Census-designates place in Brewster County, Texas, United States

Study Butte (/ˈstjuːdi ˌbjuːt/ STEW-dee-_-BEWT) is a census-designated place (CDP) in Brewster County, Texas, United States. The population was 200 at the 2020 census, down from 233 at the 2010 census. At the 2000 census, the area was part of the Study Butte-Terlingua CDP.

==Geography==
Study Butte is located in southern Brewster County. The Terlingua CDP borders Study Butte to the southwest. Texas State Highway 118 passes through Study Butte and leads 3.7 mi southeast to the west entrance to Big Bend National Park and 78 mi north to the city of Alpine.

According to the United States Census Bureau, the Study Butte CDP has a total area of 12.3 km2, all land.

===Climate===
This area has a large amount of sunshine year round due to its stable descending air and high pressure.

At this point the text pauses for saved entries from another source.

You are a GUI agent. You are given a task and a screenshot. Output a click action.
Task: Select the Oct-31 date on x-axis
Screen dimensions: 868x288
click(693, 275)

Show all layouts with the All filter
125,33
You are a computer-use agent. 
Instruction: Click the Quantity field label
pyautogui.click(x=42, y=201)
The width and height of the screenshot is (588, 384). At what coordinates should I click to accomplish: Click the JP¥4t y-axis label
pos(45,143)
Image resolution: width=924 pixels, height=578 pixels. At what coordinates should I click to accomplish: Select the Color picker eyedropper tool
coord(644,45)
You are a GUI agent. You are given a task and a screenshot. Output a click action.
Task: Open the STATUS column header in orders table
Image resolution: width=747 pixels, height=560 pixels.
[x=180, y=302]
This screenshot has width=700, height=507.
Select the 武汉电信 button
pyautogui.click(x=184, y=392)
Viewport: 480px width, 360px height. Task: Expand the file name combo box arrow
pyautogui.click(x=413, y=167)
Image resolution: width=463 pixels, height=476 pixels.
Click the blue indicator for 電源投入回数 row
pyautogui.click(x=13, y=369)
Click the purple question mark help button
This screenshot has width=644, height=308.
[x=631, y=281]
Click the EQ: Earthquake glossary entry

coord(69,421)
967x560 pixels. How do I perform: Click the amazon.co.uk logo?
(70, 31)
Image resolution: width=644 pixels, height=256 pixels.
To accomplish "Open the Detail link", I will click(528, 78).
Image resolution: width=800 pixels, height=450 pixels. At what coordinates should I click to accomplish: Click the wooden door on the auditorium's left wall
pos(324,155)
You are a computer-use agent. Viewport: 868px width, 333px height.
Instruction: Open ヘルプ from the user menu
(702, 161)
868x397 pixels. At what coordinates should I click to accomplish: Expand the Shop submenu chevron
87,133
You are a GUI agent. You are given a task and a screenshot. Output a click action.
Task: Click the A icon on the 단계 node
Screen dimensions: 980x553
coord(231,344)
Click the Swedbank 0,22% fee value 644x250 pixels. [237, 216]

According to the Köppen Climate Classification system, Study Butte-Terlingua has a desert climate, abbreviated "BWh" on climate maps.

Climate data for Study Butte, Texas (May 1, 1993–Jun 30, 2006)
| Month | Jan | Feb | Mar | Apr | May | Jun | Jul | Aug | Sep | Oct | Nov | Dec | Year |
| Record high °F (°C) | 88 (31) | 94 (34) | 101 (38) | 107 (42) | 111 (44) | 113 (45) | 111 (44) | 108 (42) | 106 (41) | 102 (39) | 96 (36) | 85 (29) | 113 (45) |
| Mean daily maximum °F (°C) | 69.2 (20.7) | 73.2 (22.9) | 81.0 (27.2) | 88.9 (31.6) | 98.2 (36.8) | 100.6 (38.1) | 99.6 (37.6) | 98.2 (36.8) | 94.7 (34.8) | 86.3 (30.2) | 75.7 (24.3) | 66.3 (19.1) | 86.0 (30.0) |
| Daily mean °F (°C) | 52.8 (11.6) | 57.3 (14.1) | 64.1 (17.8) | 72.1 (22.3) | 82.2 (27.9) | 86.7 (30.4) | 86.6 (30.3) | 85.6 (29.8) | 81.3 (27.4) | 71.7 (22.1) | 60.8 (16.0) | 51.4 (10.8) | 71.1 (21.7) |
| Mean daily minimum °F (°C) | 36.5 (2.5) | 41.5 (5.3) | 47.3 (8.5) | 55.2 (12.9) | 66.3 (19.1) | 72.9 (22.7) | 73.8 (23.2) | 73.0 (22.8) | 67.9 (19.9) | 57.2 (14.0) | 45.9 (7.7) | 36.5 (2.5) | 56.2 (13.4) |
| Record low °F (°C) | 18 (−8) | 20 (−7) | 21 (−6) | 37 (3) | 47 (8) | 62 (17) | 61 (16) | 61 (16) | 49 (9) | 27 (−3) | 25 (−4) | 16 (−9) | 16 (−9) |
| Average precipitation inches (mm) | 0.26 (6.6) | 0.17 (4.3) | 0.37 (9.4) | 0.33 (8.4) | 0.63 (16) | 1.32 (34) | 1.86 (47) | 1.77 (45) | 0.61 (15) | 1.09 (28) | 0.47 (12) | 0.26 (6.6) | 9.14 (232) |
| Average snowfall inches (cm) | 0.0 (0.0) | 0.0 (0.0) | 0.0 (0.0) | 0.0 (0.0) | 0.0 (0.0) | 0.0 (0.0) | 0.0 (0.0) | 0.0 (0.0) | 0.0 (0.0) | 0.0 (0.0) | 0.0 (0.0) | 0.0 (0.0) | 0.0 (0.0) |
| Average precipitation days (≥ 0.01 in) | 1 | 1 | 1 | 1 | 2 | 3 | 5 | 4 | 2 | 2 | 2 | 1 | 25 |
Source: Western Regional Climate Center, Desert Research Institute

== Demographics ==

Study Butte first appeared as a census designated place in the 2010 U.S. census after the Study Butte-Terlingua CDP was split into the Study Butte CDP and the Terlingua CDP.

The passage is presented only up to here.